Another option is to eliminate the disgusting toilet brush altogether and use a Loogun. This hygienic device sends a powerful jet of water and cleans the bowl without even touching it, eliminating the need for harmful chemicals. These water guns are handheld and are an incredibly effective way to get my least favourite household chore done!
Choose Safer Ingredients
Keep the Bathroom Clean AND Eliminate Harmful Products
Making your bathroom baby proof goes hand-in-hand with making the bathroom safe for baby. There are many ways to effectively achieve a toxin-free, safe bathroom environment for your little ones.
Safely keep your baby clean by making a conscious choice when selecting soaps for your baby’s bath time.

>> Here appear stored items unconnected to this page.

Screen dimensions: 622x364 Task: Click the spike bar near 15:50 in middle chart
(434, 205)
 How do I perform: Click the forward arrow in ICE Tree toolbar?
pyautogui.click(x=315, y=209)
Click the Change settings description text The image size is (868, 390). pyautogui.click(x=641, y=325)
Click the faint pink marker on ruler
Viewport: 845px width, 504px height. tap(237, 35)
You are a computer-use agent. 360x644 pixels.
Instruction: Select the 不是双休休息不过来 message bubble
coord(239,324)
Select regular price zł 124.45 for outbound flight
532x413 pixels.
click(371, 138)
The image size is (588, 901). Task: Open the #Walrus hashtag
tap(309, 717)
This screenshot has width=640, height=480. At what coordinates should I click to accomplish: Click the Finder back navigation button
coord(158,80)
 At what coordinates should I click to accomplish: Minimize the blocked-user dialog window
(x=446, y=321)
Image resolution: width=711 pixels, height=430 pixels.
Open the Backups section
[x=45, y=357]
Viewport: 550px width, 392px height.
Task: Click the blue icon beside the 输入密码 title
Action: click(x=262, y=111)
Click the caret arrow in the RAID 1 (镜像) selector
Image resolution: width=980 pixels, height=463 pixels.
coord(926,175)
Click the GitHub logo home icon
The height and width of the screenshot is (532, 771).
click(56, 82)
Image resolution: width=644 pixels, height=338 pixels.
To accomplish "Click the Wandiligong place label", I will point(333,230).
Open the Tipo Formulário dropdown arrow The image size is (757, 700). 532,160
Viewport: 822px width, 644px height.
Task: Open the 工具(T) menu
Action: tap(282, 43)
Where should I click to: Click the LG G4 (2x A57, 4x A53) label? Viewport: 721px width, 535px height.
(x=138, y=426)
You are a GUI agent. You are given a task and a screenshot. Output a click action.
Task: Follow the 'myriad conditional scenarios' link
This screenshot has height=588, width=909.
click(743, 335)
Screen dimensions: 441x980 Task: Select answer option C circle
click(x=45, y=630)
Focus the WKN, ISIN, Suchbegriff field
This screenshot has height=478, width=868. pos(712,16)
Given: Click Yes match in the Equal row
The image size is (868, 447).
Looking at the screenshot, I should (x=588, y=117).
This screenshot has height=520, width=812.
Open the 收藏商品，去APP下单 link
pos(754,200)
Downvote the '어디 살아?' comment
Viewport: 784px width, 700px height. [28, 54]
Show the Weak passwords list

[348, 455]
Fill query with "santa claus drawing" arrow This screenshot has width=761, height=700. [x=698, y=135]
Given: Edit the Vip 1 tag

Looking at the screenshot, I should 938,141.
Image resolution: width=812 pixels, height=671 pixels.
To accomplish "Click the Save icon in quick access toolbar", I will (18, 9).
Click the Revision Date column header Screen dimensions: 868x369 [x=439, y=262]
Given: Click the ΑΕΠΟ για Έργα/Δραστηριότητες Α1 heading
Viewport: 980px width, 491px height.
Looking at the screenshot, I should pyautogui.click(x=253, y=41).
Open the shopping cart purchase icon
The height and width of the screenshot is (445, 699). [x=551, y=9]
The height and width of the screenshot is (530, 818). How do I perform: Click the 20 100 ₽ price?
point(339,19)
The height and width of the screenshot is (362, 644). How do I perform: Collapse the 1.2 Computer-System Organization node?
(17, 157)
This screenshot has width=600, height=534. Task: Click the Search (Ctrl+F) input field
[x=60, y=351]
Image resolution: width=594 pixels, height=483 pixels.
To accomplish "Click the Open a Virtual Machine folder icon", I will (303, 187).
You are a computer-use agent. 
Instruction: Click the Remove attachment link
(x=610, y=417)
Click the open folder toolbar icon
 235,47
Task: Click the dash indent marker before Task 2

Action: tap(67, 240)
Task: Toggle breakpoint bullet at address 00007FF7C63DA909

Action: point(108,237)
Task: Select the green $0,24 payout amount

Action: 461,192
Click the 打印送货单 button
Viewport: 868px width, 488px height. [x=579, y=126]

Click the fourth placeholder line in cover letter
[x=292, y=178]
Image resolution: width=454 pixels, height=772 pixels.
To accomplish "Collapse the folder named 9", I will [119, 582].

Choosing soaps and shampoos that are free from harmful parabens, fragrance and methylisothiazolinone is a good first step in making bath time safe for a baby’s sensitive skin.
Keeping the bathroom clean will help to remove harmful toxins produced by mold and mildew, which are most commonly found in wet areas. Mold can effect susceptible children by causing skin and throat irritations, and it is advisable to keep your home mould free.
Using dangerous chemicals in your house is often the only way we think we can get things clean. But there are many non-toxic alternatives to popular chemicals used every day.
DIY concoctions such as using lemon and salt, or hydrogen peroxide and baking soda, are excellent ways to get your bathroom sparkling again without harming yourself, your children or the environment. Combining equal amounts of white vinegar with an all-natural hand washing detergent can have as brilliant an effect as a no-scrub bathroom cleaner. And using baby safe dish soap is a great way to keep bath toys clean!
Using natural household ingredients to clean means you’ll no longer have those unsafe bottles of poison lurking in your bathroom cabinets.
A Baby Proof Bathroom? Check!
Hopefully these tips will help you baby proof your bathroom. By implementing these simples ideas, you’ll be well on your way to creating a safer home for your youngest family members.